[Text block]:
* START *
Prior to joining concrete units 21 and 23, and referring to FIG. 3 for clarity, an insert member 37 is threaded into tubular member 25 in concrete unit 21. Insert member 37 is made of steel and has an externally threaded portion 39 and an axial aperture or bore 41 which has an internal thread 43. A guide member 45 is threaded into tubular member 25 in concrete unit 23. Guide member 45 has a first threaded portion 47 which can be threaded into the end of tubular member 25 in concrete unit 23. Guide member 45 has a shaped end portion 49 which is preferably larger in diameter than threaded portion 47 forming a shoulder 51 which abuts the end of tubular member 25 when the guide member is threaded fully into position in the tubular member. Extending a short distance away from shoulder 51 is a circumferential shear band 53 which provides shear strength to the joint formed between the two concrete units. The shear band is approximately one-quarter inch in width. The shaped surface of the guide member then slopes toward an edge or face 55 which abuts or does not abut but is located proximate the insert member 37 when guide member 45 is inserted into concrete unit 21. Guide member 45 has an axial aperture or bore 57 which extends through the guide member and aligns with aperture 41 in insert member 37.

While it is preferred to employ internally threaded tubular members and threaded insert and guide members, it is within the scope of the present invention to use unthreaded members. Referring to FIG. 3, a port 48 is shown for providing access to the first portion of the guide member for welding it in place in the tubular member. A similar port can be provided for welding the insert member in place. The edge of the insert member can also be welded in place by reaching in through the open end of the tubular member with a welding rod. The axial shear bolt would still be used for joining the concrete units together.

Whether a threaded or smooth surfaced tubular member is used, it is important to keep the guide member from turning when the shear bolt is tightened. As can be seen in FIG. 3, when bolt 58 is tightened by turning in a clockwise direction, guide member 45 can unscrew out of the tubular member if it turns in the same direction. The rotation of the guide member 45 can be prevented by threading it tightly into the tubular member or by providing a reverse thread on guide member 45. Also, a small amount of adhesive can be used to glue the guide member in position. Also a small tack weld will hold it in place. A lock washer can also be used on the shear bolt between the insert member and the end of the guide member. While the lock washer can function to restrict rotation of the guide member, it is not preferred since it requires the use and handling of another part.
* END *
[Collected material]:
* START *
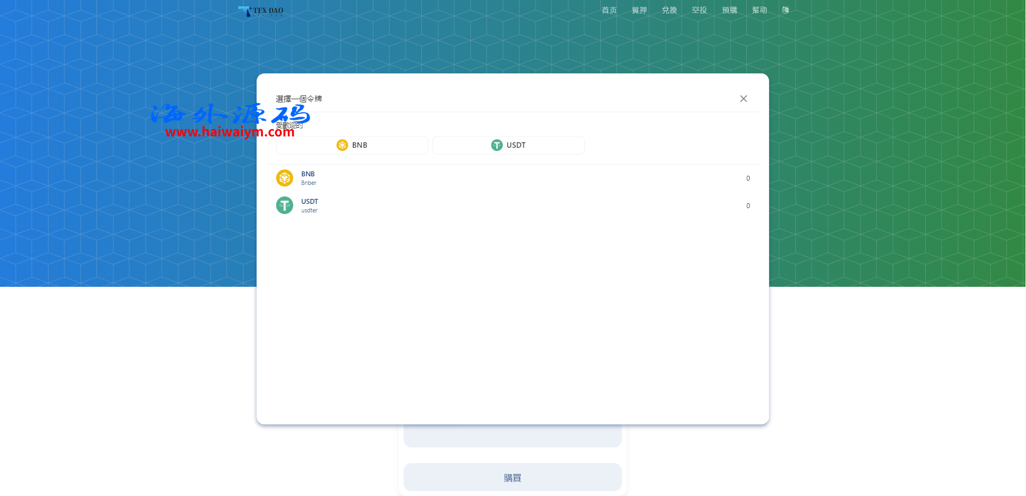
Task: Click the BNB coin icon in popular chips
Action: (x=342, y=145)
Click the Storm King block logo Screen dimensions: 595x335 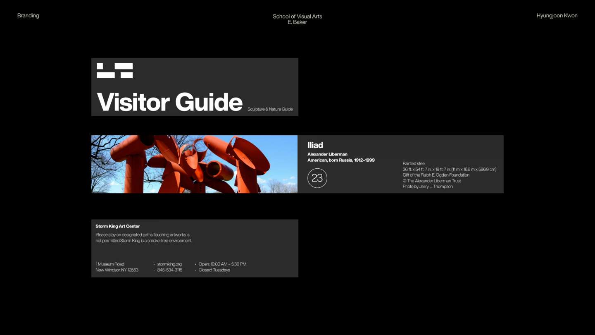pos(114,71)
* END *
[What is being asked]: In the text on joining concrete units, how wide is the circumferential shear band on the guide member? The material was taken from a different source.

[Written solution]: Approximately one-quarter inch.